PROBLEM STATEMENT
Would you copy each line of the records that includes the word "Close"?

(Excerpts from a dataset)
-=-=-=-=-

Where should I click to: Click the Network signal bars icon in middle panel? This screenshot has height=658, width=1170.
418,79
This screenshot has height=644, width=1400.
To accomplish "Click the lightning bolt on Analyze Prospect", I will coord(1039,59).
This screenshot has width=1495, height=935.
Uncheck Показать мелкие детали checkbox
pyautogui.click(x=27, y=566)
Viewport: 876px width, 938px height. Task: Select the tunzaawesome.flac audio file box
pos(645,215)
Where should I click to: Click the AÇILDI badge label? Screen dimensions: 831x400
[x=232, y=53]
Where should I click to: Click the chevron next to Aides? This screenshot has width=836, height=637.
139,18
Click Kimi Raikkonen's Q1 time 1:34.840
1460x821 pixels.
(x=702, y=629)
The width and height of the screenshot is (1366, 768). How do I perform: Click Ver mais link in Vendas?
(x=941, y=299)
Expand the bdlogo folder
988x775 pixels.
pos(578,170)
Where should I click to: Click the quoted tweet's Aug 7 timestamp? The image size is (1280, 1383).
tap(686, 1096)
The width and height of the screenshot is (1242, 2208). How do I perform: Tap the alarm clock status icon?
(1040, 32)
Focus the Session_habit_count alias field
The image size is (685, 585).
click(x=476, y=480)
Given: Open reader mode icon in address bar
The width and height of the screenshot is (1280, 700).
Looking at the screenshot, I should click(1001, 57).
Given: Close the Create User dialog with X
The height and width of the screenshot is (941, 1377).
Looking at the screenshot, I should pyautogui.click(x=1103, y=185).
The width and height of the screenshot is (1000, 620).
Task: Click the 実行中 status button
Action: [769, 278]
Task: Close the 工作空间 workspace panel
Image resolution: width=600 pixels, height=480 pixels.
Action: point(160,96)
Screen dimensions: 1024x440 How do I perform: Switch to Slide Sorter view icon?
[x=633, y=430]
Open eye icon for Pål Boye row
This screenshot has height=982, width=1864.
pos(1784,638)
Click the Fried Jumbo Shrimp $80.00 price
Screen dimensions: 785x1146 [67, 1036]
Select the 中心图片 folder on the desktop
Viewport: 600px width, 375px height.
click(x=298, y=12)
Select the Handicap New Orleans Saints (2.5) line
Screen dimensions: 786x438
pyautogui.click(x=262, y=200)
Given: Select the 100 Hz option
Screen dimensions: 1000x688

-=-=-=-=-

RESULT OF THIS EXERCISE
Given: Close the Create User dialog with X
Task: Close the 工作空间 workspace panel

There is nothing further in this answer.